= Beginning of Section =

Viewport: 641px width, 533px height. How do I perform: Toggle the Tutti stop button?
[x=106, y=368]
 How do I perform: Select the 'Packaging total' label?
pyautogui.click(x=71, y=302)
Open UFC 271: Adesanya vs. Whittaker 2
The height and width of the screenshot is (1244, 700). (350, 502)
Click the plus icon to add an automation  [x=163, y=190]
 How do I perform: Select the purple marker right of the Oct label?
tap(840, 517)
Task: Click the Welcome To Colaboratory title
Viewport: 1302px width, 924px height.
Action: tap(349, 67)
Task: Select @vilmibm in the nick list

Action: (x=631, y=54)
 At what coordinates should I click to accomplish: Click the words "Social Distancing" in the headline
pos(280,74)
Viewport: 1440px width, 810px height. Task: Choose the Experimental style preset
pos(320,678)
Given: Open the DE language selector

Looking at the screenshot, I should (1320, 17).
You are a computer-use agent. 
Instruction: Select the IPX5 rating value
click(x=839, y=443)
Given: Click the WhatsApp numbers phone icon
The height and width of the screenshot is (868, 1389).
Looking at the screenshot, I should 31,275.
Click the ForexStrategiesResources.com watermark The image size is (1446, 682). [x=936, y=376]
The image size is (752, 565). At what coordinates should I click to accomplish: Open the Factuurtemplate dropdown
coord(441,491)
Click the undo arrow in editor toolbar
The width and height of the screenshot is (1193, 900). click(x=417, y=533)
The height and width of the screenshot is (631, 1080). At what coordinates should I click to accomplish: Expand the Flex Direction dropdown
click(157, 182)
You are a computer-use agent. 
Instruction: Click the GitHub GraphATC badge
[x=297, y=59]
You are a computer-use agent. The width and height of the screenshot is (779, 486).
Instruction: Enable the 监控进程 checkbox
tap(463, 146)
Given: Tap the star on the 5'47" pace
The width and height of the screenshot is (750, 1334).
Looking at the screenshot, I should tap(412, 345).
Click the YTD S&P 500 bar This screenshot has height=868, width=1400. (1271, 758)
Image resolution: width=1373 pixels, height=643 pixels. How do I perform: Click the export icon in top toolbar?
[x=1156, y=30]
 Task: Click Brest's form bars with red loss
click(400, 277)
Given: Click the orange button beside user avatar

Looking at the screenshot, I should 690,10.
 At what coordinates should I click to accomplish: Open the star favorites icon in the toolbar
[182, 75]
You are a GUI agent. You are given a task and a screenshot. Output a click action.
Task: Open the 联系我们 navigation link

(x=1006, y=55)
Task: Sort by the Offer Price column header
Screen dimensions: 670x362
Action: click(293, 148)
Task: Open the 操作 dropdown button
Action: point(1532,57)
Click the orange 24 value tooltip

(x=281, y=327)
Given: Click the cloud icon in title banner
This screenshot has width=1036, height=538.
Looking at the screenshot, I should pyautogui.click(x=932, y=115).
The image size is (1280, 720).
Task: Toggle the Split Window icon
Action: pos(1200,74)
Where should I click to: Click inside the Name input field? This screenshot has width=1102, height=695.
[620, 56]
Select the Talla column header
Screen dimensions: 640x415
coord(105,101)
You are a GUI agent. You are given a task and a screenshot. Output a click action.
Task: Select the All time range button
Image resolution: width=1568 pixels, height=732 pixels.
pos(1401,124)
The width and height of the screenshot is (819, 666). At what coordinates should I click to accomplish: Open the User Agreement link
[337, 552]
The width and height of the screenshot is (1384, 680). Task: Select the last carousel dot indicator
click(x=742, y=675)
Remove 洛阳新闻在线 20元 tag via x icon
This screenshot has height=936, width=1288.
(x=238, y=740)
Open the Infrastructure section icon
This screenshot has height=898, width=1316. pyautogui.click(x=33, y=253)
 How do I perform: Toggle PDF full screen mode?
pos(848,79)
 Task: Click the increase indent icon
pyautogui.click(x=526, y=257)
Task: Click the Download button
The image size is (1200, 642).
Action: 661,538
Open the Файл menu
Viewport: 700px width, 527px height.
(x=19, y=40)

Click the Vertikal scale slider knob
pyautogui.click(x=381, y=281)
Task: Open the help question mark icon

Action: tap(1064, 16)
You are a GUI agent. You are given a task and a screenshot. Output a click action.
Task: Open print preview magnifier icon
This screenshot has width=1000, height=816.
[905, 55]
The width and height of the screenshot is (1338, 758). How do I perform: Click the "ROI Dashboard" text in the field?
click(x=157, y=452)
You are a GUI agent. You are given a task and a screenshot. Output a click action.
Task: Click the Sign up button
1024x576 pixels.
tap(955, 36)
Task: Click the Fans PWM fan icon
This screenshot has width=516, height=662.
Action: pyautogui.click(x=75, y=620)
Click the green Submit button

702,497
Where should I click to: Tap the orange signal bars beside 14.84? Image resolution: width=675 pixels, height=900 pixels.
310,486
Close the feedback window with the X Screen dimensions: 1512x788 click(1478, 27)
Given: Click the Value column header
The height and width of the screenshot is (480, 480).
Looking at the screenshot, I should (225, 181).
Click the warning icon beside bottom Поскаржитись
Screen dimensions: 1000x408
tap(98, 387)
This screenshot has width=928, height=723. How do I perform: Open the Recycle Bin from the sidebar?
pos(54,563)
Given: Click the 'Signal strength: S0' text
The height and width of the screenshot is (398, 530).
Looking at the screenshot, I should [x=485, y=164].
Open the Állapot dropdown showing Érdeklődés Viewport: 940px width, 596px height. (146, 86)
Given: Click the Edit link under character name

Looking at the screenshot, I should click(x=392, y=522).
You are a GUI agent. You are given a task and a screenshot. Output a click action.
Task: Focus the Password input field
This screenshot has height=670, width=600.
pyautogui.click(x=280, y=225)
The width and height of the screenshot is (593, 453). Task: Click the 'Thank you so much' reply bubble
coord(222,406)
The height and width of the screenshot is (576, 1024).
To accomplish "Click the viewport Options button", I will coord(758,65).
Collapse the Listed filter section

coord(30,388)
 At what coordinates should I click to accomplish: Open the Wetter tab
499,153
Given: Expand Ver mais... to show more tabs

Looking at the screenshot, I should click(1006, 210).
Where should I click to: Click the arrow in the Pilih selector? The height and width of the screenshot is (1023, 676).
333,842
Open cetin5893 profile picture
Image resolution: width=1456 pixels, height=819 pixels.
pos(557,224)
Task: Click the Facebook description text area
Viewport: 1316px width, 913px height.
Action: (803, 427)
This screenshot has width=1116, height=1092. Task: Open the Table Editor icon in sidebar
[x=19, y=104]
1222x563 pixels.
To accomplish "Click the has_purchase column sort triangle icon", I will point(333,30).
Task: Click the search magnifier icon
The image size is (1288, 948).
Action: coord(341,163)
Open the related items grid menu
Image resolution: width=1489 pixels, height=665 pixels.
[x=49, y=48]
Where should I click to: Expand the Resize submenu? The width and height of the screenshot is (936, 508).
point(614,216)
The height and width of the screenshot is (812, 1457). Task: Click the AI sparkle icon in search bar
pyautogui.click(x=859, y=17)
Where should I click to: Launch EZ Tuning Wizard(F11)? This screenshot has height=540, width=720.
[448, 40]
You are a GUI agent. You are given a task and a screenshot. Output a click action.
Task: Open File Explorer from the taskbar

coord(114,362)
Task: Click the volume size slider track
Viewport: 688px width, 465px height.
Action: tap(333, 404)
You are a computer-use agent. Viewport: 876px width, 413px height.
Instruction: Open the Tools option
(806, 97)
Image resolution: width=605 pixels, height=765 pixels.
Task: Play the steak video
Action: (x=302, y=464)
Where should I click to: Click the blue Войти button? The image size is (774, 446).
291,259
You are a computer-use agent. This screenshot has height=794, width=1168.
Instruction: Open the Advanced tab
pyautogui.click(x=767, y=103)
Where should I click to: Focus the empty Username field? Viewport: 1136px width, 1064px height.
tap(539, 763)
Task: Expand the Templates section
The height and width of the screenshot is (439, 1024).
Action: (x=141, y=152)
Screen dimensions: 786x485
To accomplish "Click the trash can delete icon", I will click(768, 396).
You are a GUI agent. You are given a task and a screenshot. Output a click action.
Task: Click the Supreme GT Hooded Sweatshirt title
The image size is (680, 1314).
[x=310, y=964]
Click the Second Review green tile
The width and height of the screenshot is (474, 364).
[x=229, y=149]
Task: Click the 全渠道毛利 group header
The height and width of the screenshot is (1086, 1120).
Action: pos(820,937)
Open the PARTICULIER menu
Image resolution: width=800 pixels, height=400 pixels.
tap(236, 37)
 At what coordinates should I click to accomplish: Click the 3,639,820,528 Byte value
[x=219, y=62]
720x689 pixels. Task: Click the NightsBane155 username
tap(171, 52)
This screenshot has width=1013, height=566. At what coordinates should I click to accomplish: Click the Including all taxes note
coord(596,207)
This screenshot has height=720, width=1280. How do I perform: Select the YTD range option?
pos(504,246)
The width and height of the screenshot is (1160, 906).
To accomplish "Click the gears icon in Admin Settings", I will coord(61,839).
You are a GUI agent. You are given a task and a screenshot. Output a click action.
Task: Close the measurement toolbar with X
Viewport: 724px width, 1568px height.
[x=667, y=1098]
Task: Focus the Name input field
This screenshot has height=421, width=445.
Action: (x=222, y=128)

= End of Section =

■ **TASK DIRECTIONS**
Identify each line of the material where the word "Close" shows up, and copy it.

■ **EXPECTED ANSWER**
Close the feedback window with the X Screen dimensions: 1512x788 click(1478, 27)
Task: Close the measurement toolbar with X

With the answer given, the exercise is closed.